§ **Available data**
*** Begin section ***

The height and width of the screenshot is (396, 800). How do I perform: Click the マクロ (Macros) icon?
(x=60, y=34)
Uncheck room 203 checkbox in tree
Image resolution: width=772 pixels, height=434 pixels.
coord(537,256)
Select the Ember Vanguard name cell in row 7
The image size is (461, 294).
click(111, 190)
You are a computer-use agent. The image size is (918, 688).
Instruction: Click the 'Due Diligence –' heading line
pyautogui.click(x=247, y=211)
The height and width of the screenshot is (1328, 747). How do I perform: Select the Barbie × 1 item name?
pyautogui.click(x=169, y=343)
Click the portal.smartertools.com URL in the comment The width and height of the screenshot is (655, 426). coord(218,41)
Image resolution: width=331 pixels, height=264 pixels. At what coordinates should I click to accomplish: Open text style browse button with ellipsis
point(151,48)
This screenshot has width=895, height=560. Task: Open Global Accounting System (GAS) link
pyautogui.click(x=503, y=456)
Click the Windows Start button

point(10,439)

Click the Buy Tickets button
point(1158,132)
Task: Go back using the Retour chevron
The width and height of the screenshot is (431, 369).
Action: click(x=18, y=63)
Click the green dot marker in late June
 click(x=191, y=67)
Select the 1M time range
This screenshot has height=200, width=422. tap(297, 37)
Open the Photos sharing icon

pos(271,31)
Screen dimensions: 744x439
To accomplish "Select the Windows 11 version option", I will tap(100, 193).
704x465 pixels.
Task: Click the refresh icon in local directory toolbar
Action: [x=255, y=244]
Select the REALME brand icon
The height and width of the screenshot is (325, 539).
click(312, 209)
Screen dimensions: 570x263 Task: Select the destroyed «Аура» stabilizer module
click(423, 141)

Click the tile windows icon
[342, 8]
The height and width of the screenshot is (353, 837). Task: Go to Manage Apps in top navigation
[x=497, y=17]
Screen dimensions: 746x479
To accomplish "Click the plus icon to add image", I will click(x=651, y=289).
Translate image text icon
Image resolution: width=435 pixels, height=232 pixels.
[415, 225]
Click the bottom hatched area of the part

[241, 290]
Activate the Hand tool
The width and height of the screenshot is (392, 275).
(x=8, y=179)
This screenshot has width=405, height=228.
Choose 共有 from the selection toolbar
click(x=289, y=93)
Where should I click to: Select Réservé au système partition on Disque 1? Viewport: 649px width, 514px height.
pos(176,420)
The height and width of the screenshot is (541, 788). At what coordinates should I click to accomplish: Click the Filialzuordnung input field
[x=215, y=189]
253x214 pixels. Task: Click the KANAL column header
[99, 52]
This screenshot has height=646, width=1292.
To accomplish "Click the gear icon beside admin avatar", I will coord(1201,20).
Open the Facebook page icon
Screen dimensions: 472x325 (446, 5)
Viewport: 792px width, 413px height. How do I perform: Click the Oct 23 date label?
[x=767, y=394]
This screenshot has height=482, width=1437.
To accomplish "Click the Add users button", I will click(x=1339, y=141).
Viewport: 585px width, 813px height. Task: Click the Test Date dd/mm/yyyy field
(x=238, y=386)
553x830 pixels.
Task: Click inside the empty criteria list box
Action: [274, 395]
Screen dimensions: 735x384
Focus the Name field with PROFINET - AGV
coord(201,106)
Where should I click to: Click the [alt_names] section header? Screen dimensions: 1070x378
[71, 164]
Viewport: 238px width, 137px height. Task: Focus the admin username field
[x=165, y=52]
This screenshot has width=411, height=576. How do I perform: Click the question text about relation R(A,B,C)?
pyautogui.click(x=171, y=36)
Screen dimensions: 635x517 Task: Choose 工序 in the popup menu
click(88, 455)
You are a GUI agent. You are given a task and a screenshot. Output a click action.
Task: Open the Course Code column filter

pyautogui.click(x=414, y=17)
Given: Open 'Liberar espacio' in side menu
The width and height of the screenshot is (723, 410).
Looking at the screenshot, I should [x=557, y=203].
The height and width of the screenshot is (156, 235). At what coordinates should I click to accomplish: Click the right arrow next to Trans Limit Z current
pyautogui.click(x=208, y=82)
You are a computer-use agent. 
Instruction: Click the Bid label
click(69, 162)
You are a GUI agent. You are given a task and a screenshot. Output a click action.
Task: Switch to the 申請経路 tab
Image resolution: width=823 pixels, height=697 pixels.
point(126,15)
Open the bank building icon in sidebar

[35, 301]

*** End section ***

§ **Exercise objective**
The expected answer is a copy of each line above containing "agent".

§ **Result**
You are a computer-use agent. The image size is (918, 688).
You are a GUI agent. You are given a task and a screenshot. Output a click action.
You are a computer-use agent. 
You are a GUI agent. You are given a task and a screenshot. Output a click action.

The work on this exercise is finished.